§ Excerpted data
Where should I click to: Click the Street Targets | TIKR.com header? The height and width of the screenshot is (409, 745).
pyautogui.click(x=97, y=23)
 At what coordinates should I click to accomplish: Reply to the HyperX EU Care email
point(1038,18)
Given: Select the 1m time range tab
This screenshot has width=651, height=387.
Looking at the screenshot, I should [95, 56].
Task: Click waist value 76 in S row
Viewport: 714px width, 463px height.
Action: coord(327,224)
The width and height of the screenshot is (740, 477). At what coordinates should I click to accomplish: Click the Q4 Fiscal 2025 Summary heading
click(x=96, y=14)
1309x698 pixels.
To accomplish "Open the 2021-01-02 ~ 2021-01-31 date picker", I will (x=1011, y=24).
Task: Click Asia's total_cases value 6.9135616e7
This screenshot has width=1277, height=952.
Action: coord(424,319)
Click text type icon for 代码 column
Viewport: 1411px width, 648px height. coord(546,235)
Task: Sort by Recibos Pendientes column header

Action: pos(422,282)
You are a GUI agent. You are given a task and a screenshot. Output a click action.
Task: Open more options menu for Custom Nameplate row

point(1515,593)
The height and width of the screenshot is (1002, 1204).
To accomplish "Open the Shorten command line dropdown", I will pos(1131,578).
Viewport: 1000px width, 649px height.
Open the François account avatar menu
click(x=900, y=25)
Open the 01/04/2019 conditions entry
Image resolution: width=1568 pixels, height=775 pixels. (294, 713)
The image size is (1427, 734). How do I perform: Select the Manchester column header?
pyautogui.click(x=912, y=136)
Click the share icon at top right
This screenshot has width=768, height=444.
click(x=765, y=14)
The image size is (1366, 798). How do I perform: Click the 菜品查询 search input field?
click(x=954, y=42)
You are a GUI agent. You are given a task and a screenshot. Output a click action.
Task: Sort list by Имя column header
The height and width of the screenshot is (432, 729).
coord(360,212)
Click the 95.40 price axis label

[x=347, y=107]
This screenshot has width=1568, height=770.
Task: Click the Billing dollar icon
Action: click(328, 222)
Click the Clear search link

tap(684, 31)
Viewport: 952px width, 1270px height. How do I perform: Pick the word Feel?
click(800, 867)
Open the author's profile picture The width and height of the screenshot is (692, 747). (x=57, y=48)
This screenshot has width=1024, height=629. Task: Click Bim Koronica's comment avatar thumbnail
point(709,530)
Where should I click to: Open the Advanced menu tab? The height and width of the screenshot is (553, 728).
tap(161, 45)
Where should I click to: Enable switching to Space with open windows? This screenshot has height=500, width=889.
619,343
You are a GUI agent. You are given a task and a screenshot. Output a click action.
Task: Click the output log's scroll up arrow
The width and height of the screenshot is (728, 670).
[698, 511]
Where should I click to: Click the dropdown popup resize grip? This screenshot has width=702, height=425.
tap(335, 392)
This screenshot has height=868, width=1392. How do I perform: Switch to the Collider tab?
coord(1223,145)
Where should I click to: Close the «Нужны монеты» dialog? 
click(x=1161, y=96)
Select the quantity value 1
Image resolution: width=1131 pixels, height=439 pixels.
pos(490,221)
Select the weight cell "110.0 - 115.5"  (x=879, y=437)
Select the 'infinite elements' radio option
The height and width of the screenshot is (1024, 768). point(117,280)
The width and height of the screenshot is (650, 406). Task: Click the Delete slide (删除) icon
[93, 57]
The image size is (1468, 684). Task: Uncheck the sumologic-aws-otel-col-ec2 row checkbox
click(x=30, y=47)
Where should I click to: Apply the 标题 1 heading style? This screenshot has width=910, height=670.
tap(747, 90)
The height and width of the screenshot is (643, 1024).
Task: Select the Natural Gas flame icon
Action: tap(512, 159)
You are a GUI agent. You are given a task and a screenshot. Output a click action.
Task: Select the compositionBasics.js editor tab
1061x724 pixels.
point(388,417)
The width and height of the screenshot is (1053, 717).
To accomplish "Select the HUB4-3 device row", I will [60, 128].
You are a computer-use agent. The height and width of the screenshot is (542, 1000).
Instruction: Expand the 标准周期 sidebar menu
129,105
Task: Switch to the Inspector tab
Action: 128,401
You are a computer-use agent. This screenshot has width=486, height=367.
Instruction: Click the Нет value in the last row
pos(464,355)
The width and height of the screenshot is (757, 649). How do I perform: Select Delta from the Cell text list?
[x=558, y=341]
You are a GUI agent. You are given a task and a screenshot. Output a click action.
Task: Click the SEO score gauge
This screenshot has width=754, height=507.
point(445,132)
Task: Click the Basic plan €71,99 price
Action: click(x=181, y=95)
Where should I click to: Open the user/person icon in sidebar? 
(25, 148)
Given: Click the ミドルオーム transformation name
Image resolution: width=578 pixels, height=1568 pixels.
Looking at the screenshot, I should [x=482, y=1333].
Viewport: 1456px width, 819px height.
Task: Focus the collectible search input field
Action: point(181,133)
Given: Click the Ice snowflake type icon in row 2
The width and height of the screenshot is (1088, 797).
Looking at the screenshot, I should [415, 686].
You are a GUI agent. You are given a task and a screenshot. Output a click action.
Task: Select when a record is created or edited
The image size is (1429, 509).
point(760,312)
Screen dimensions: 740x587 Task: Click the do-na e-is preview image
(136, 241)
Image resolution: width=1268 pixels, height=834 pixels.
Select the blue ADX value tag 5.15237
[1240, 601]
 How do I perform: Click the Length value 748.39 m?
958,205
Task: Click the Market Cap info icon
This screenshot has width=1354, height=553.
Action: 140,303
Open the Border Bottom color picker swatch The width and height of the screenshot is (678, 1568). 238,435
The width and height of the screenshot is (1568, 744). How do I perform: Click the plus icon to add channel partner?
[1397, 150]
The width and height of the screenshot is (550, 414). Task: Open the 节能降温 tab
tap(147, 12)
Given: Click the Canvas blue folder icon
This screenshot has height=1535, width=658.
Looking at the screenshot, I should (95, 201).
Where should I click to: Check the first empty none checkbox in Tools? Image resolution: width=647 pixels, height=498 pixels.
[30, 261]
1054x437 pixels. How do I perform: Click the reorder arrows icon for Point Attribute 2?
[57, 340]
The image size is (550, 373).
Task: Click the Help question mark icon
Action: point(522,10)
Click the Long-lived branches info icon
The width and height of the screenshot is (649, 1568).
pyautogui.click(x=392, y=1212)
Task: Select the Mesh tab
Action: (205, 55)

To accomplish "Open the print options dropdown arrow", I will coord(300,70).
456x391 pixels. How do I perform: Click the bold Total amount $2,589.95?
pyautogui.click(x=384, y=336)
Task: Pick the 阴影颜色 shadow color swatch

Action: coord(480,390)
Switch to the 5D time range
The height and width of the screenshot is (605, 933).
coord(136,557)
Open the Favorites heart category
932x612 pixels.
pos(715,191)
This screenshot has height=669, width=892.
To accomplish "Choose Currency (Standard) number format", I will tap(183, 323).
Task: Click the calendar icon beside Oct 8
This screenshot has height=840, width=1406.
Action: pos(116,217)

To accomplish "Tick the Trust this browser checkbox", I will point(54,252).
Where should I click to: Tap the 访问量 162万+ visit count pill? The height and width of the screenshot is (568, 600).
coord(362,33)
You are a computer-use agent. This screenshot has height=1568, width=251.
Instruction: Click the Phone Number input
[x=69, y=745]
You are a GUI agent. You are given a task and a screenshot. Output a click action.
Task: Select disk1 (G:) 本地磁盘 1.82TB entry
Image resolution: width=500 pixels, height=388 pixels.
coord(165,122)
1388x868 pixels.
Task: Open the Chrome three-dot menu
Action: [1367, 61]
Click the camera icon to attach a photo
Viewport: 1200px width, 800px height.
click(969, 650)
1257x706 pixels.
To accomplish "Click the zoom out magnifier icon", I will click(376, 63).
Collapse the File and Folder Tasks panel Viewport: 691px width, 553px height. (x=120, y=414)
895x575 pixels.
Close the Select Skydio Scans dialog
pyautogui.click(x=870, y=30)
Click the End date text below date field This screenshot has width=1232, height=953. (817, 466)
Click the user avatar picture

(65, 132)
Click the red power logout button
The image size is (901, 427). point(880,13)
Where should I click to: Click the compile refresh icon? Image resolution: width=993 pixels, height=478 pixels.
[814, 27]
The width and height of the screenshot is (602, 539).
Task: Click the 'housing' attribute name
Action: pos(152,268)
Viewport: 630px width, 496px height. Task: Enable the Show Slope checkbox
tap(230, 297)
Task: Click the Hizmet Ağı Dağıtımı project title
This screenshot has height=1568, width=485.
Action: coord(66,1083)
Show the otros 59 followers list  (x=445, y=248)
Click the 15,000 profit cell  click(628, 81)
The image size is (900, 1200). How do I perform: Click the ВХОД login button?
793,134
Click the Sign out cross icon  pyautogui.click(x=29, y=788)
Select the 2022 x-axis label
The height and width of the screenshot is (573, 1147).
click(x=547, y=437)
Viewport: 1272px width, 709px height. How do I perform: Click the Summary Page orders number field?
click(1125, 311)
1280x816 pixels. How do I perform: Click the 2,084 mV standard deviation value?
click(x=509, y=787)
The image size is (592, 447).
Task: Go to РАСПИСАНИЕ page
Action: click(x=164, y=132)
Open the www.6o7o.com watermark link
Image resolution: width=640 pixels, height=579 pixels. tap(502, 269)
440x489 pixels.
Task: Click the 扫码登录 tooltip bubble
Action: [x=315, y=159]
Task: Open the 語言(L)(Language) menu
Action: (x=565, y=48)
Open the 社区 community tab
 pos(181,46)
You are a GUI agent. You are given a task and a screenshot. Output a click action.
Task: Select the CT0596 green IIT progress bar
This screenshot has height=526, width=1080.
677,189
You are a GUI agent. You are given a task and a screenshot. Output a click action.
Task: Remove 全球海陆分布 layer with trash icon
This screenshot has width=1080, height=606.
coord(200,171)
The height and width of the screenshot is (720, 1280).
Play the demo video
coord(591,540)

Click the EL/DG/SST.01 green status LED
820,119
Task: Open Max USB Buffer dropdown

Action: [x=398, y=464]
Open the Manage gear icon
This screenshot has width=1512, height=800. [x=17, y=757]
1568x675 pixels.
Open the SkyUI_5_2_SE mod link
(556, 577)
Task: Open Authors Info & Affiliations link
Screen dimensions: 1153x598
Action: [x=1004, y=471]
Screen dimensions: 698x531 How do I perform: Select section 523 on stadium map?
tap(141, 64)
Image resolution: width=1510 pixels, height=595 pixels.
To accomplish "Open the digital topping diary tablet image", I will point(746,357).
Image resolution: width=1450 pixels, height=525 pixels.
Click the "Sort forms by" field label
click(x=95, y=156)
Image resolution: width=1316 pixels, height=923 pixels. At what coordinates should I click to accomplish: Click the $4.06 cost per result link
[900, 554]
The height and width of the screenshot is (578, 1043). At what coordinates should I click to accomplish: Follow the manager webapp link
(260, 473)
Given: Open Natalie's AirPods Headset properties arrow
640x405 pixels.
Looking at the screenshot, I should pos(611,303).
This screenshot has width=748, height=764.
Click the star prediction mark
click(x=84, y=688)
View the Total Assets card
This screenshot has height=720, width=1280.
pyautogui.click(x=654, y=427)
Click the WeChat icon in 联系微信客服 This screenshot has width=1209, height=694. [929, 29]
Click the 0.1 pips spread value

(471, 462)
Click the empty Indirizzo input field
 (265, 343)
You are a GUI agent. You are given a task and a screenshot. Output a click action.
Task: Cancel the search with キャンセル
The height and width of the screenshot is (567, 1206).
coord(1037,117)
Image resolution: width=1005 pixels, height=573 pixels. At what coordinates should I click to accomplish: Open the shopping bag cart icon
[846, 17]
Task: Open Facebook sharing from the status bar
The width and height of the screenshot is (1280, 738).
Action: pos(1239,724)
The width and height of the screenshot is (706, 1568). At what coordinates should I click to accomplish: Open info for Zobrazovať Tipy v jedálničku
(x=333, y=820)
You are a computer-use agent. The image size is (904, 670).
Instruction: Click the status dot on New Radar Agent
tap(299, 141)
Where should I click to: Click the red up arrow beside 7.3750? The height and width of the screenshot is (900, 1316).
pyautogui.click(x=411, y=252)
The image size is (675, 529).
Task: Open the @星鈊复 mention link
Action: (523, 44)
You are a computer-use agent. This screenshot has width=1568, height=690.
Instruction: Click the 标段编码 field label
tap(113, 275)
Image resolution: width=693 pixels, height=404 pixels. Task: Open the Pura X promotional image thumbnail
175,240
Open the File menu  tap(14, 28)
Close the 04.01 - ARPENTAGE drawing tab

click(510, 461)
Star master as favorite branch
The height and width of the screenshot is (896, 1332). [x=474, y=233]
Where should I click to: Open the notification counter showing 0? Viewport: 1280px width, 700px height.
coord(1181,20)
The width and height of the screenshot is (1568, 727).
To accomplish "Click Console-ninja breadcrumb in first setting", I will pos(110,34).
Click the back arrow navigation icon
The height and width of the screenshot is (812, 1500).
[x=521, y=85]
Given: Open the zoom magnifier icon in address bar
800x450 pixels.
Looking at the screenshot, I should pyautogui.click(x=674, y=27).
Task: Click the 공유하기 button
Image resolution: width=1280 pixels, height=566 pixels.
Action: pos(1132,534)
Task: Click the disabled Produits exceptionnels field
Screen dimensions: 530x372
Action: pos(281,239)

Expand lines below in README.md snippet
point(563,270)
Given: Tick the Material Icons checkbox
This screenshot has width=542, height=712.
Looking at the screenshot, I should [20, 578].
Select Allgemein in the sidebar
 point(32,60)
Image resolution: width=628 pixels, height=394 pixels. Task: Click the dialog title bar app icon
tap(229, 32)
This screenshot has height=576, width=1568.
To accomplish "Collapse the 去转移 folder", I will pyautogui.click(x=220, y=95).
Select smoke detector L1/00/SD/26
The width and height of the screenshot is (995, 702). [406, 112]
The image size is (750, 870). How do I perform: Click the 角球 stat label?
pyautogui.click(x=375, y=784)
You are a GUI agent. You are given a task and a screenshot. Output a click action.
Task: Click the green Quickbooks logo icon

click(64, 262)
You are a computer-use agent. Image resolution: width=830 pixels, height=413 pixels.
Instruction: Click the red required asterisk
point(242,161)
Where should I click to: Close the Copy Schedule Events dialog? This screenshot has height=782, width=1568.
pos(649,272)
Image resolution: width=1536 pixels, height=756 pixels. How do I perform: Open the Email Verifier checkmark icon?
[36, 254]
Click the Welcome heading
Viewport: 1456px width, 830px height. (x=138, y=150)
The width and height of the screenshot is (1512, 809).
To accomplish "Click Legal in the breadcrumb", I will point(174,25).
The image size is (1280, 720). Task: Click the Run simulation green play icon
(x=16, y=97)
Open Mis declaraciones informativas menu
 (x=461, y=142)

§ Activity
Retype, in the same exact form, the lines of the material above from the line holding "Select the quantity value 1" through the line holding "Given: Click the ミドルオーム transformation name".

§ Result of this task
Select the quantity value 1
Image resolution: width=1131 pixels, height=439 pixels.
pos(490,221)
Select the weight cell "110.0 - 115.5"  (x=879, y=437)
Select the 'infinite elements' radio option
The height and width of the screenshot is (1024, 768). point(117,280)
The width and height of the screenshot is (650, 406). Task: Click the Delete slide (删除) icon
[93, 57]
The image size is (1468, 684). Task: Uncheck the sumologic-aws-otel-col-ec2 row checkbox
click(x=30, y=47)
Where should I click to: Apply the 标题 1 heading style? This screenshot has width=910, height=670.
tap(747, 90)
The height and width of the screenshot is (643, 1024).
Task: Select the Natural Gas flame icon
Action: tap(512, 159)
You are a GUI agent. You are given a task and a screenshot. Output a click action.
Task: Select the compositionBasics.js editor tab
1061x724 pixels.
point(388,417)
The width and height of the screenshot is (1053, 717).
To accomplish "Select the HUB4-3 device row", I will [60, 128].
You are a computer-use agent. The height and width of the screenshot is (542, 1000).
Instruction: Expand the 标准周期 sidebar menu
129,105
Task: Switch to the Inspector tab
Action: 128,401
You are a computer-use agent. This screenshot has width=486, height=367.
Instruction: Click the Нет value in the last row
pos(464,355)
The width and height of the screenshot is (757, 649). How do I perform: Select Delta from the Cell text list?
[x=558, y=341]
You are a GUI agent. You are given a task and a screenshot. Output a click action.
Task: Click the SEO score gauge
This screenshot has width=754, height=507.
point(445,132)
Task: Click the Basic plan €71,99 price
Action: click(x=181, y=95)
Where should I click to: Open the user/person icon in sidebar? 
(25, 148)
Given: Click the ミドルオーム transformation name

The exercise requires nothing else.